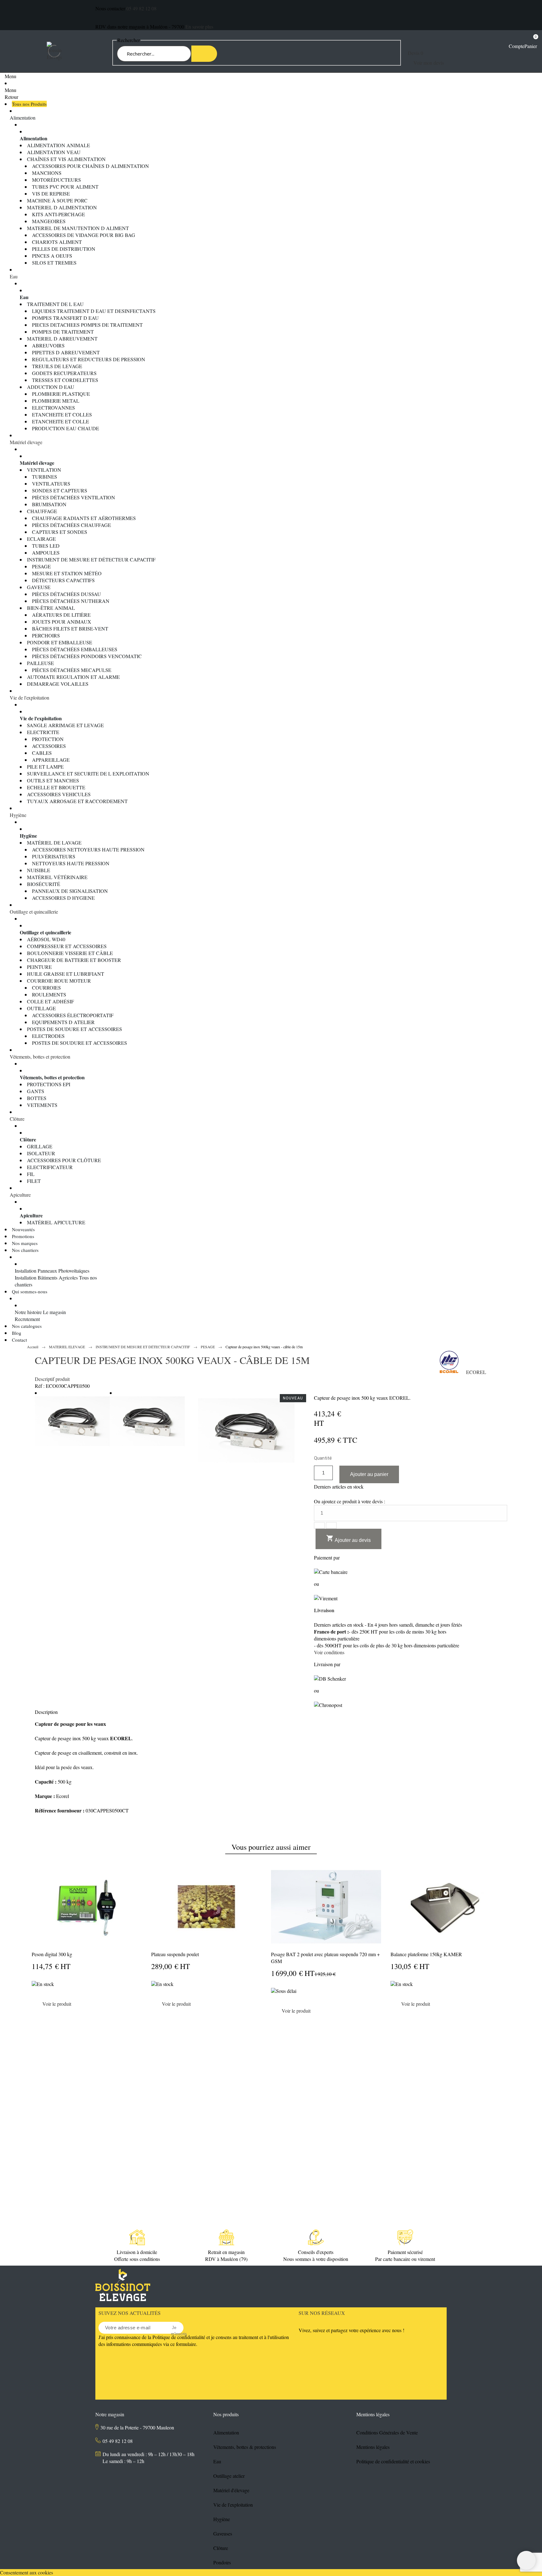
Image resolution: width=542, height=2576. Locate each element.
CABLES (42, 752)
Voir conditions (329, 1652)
========
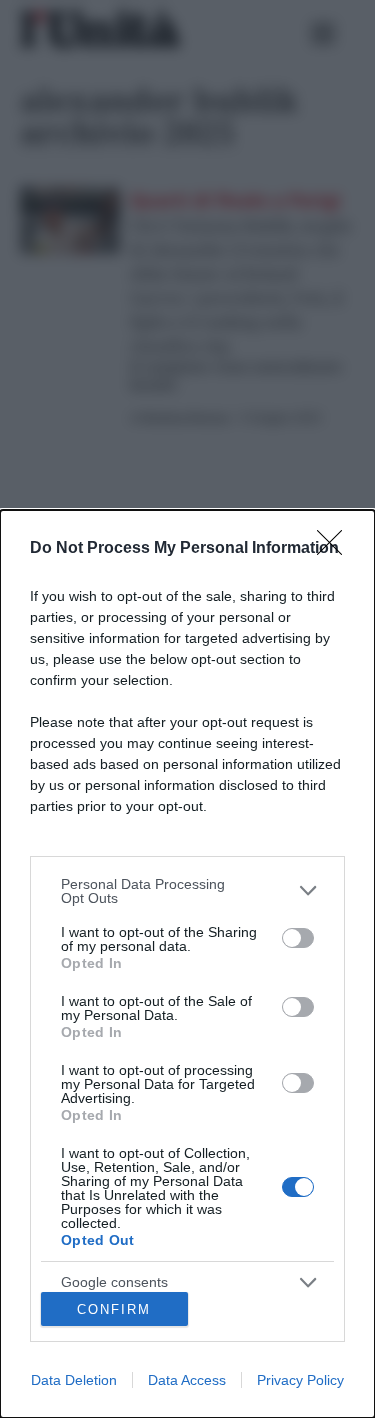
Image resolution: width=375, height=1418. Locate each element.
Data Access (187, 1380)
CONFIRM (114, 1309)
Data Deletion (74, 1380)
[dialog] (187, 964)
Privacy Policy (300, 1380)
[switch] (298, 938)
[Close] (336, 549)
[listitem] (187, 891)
========
» WORK REQUIRED
Only the lines above starting at the line that holds "Image resolution: width=542, height=2576." and ending at the line that holds "Voir conditions (329, 1652)" are to be repeated, exactly and in full.

» ANSWER SECTION
Image resolution: width=542, height=2576. Locate each element.
CABLES (42, 752)
Voir conditions (329, 1652)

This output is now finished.